__Work task__:
List every number of shares stated in the stockholders' equity note below.

6. Stockholders' Equity
Preferred Stock
In September 2013, the Company adopted
an amended and restated certificate of incorporation by which the Company is authorized to issue 5,000,000 shares of preferred
stock with a $0.0001 par value. As of March 31, 2020 and December 31, 2019, there were no shares of preferred stock issued or outstanding.
Common Stock, Stock Split and
Dividend
In September 2013, the Company adopted
an amended and restated certificate of incorporation by which the Company is authorized to issue 195,000,000 shares of common stock
with a $0.0001 par value, which amended and restated certificate of incorporation went effective on October 21, 2013.
In anticipation of the acquisition
of the Company’s common stock by Zosano Pharma and on October 21, 2013, the Company completed a 1-for-200 reverse stock split.
As a result, existing stockholders held an aggregate of 10,027 shares on a post-split basis. All share and per share amounts have
been retroactively restated for the effect of this split.
On October 31, 2013, the Company issued
10,016,973 shares of common stock to Zosano Pharma in exchange for an aggregate cash purchase price of $365,000. Concurrently with
the receipt of the proceeds from the sale of its common stock to Zosano Pharma, the Company declared a dividend of the purchase
price to its stockholders of record immediately prior to the closing of the purchase transaction.
On January 5, 2017, the Company entered
into a Share Exchange Agreement with Essential Element Limited, a British Virgin Islands company (“ESEL”), and Leung
Chi Wah Earnest, the principal shareholder of ESEL, pursuant to which the Company issued an aggregate of 2,005,400 shares of common
stock, or approximately 17% of the issued and outstanding common stock of the Company, to Mr. Leung in exchange for 100% of the
issued and outstanding shares of ESEL. ESEL owns all of the issued and outstanding shares of J.E.M. Capital Limited, a company
organized under the laws of Hong Kong (“JEM Capital”). ESEL and JEM Capital currently have no operations, but include
the corporate structure that the Company believes necessary for the acquisition of assets in Hong Kong and China. ESEL has incurred
material expenses setting up such structure.

__Stored data__:
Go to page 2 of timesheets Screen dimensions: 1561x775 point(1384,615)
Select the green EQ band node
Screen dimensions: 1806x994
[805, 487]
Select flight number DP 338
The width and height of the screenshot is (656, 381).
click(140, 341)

__Written solution__:
- 5,000,000
- 195,000,000
- 10,027
- 10,016,973
- 2,005,400